→ YOUR GOAL:
All pictures must be dropped, while the entries are given again word for word.

Stored items:
╔══

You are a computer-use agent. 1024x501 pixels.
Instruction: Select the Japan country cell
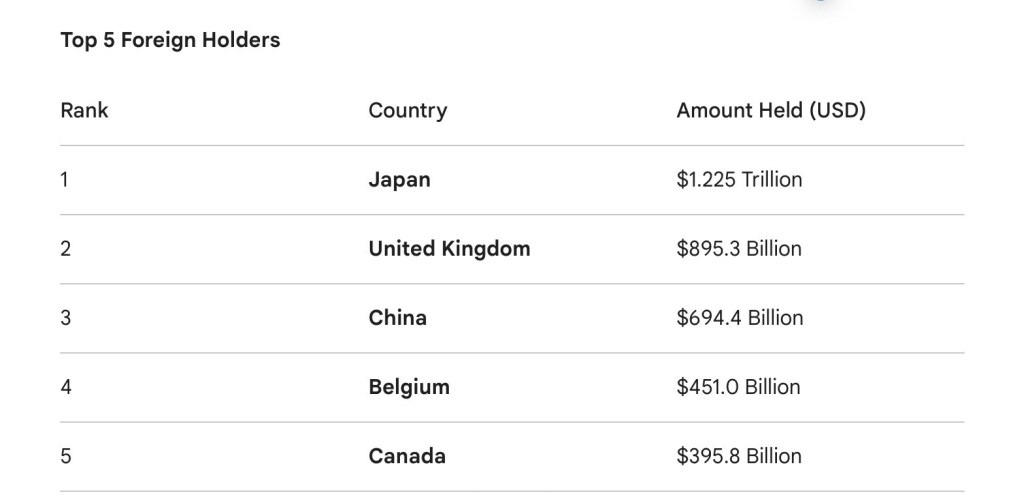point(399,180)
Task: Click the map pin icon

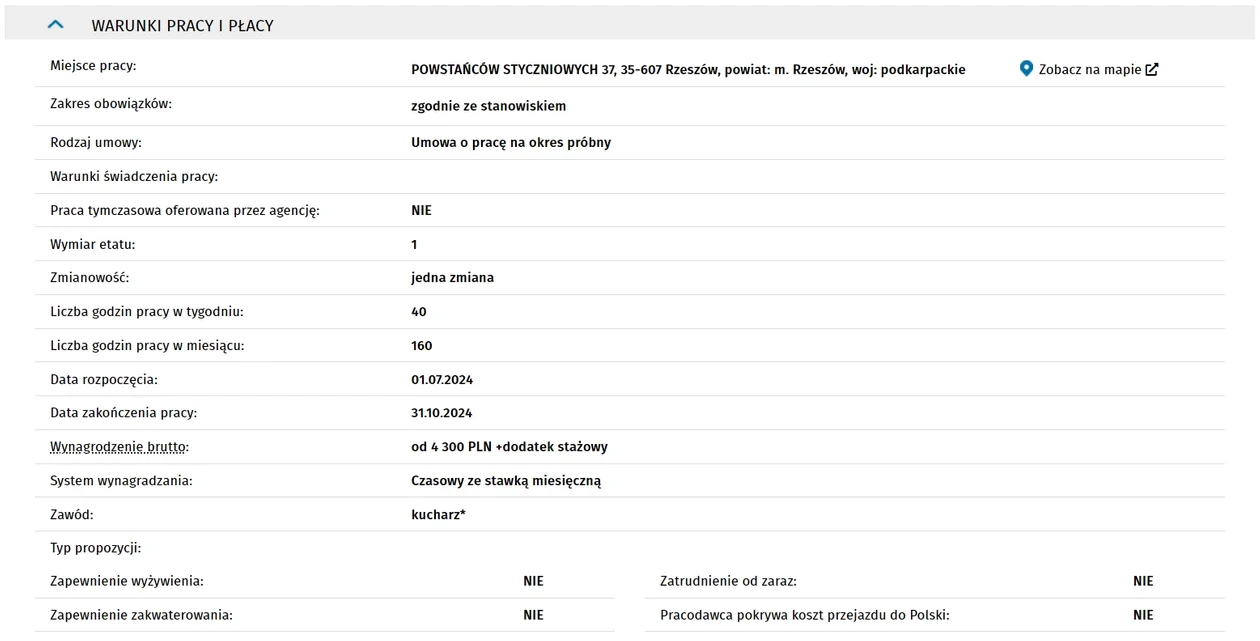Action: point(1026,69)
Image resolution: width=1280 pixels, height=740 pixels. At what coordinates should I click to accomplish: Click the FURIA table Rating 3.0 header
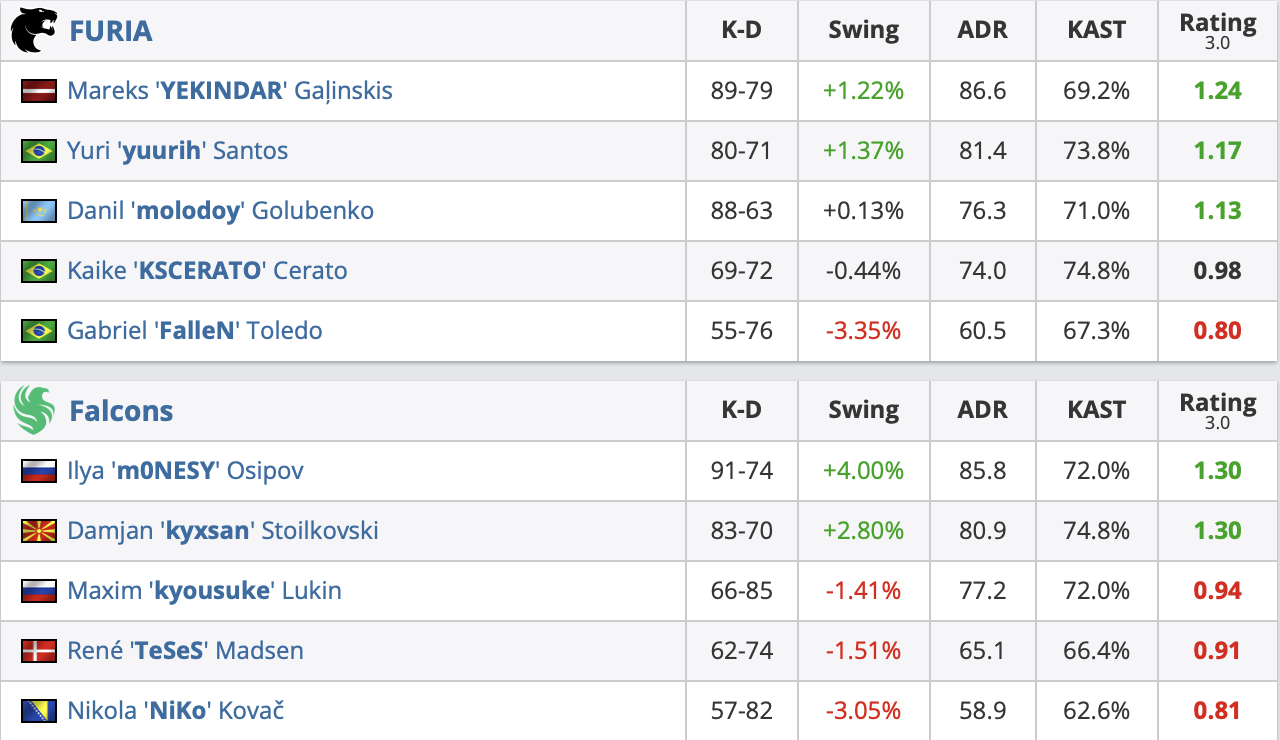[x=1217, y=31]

╚══

→ SOLUTION:
You are a computer-use agent. 1024x501 pixels.
Instruction: Select the Japan country cell
point(399,180)
Task: Click the map pin icon

Action: point(1026,69)
Image resolution: width=1280 pixels, height=740 pixels. At what coordinates should I click to accomplish: Click the FURIA table Rating 3.0 header
[x=1217, y=31]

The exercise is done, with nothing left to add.